"L’Etat d’Israël a fait sien le droit international, et celui-ci interdit à tout État qui a adopté le droit international, d’appliquer ses lois sur des territoires qui ne font pas partie de sa souveraineté. S’il le fait quand même […] il apparaît comme un État d’apartheid, ce que nous ne sommes pas. Il n’y a aucune ambiguïté : Israël n’a tout simplement pas le droit d’appliquer des lois de la Knesset sur des territoires qui ne font pas partie de sa souveraineté."
Cette citation n’est pas de Gideon Levi ou de la députée de la Liste [arabe] Unifiée, Haneen Zoabi, mais de Reuven Rivlin, Président de l’État d’Israël. Ce ne sera pas la première fois que cet ultra-nationaliste qui vient de l’aile droite du Likoud, se sent obligé de faire la morale à Benjamin Netanyahou, et de lui rappeler et le droit et le bon sens.

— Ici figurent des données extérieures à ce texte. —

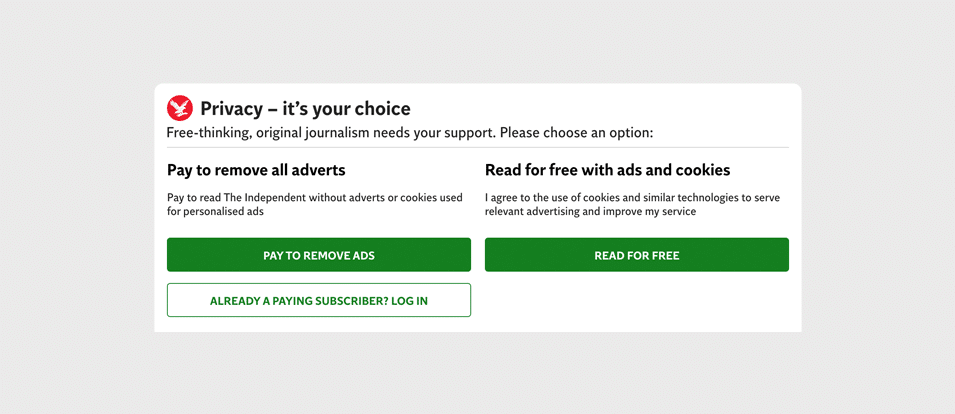Click the horizontal divider under the intro sentence

coord(478,147)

Quelle est la nouvelle bêtise qui oblige le Chef de l’État à sortir du devoir de réserve qui le lie à sa fonction ?
Il s’agit de la loi, votée récemment par la majorité, qui autorise d’exproprier des terres appartenant a des résidents palestiniens de Cisjordanie pour les donner à des colonies. Du vol tout simplement.
Pendant prés de 50 ans les forces d’occupation et les administrations coloniales cachaient leur prédation foncière par des considérations de sécurité, ou encore en prétendant que la propriété privée n’était pas prouvée par des documents adéquats.
Avec la nouvelle loi, les masques tombent, et le vol n’est plus camouflé.
Cette loi, à laquelle Netanyahou s’était initialement opposé ("elle nous amènera à la Cour Pénale Internationale"), est avant tout une déclaration politique de l’extrême droite au pouvoir, et en particulier de Naftali Benett et de son parti, qui annoncent au monde entier que le projet du "Grand Israël" c’est maintenant, et que le bluff des "deux états" doit être définitivement enterré.
Le caractère criminel de cette loi risque, pour Benett et ses amis, d’être dénoncé par la Cour Suprême qui vraisemblablement déclarera la loi comme anticonstitutionnelle. Qu’a cela ne tienne : on y introduira une clause qui exige une majorité qualifiée de juges pour annuler la loi, en attendant la nouvelle loi de la ministre de la justice Ayelet Shaked qui vise à réduire substantiellement les pouvoirs de ce qui reste une des dernières barrières à l’arbitraire absolu de la majorité gouvernementale.
"La balle est maintenant dans le camp de la communauté internationale" a déclaré le dirigeant palestinien Jibril Rajoub. Celle-ci s’est exprimé par la voix de deux de ses portes paroles : Theresa May et Angela Merkel n’ont pas mâché leurs mots pour critiquer cette grave atteinte au droit ; "notre confiance dans l’engagement des dirigeants israéliens pour une solution basée sur deux états est sérieusement ébranlée" a déclaré le ministère allemand des affaires étrangères. Quant à François Hollande, il a demandé aux dirigeants israéliens d’annuler la loi.
La réaction la plus significative reste celle du secrétaire général des Nations Unies, Antonio Guterres qui a déclaré : "cette loi est contraire au droit international , et elle aura des implications juridiques significatives pour les dirigeants israéliens."
Ces implications internationales, l’éditorialiste Gideon Levi les décrit très concrètement (Haaretz, 9.2.2017) : "c’est sympa que l’Allemagne dénonce… et les déclarations de Theresa May et de Mogherini sont encourageantes, mais cela ne suffit plus ; il est impératif de stopper ce déchainement, et cela ne peut se faire que par des actes. Un nouveau régime d’apartheid est ne au 21eme siècle […] Comment réagit quelqu’un pour qui le droit compte, face à une violation de ce droit ? En espérant que le criminel soit traduit devant la justice. Il n’y a qu’un tribunal qui peut, qui doit juger le nouveau régime d’apartheid : la Cour Pénale Internationale de la Haye.
Si Jibril Rajoub est sérieux dans sa déclaration, il doit déposer plainte devant la Cour Pénale de la Haye. Ce sera faire bon usage de la décision bâtarde de l’ONU de reconnaître la Palestine comme un quasi-Etat".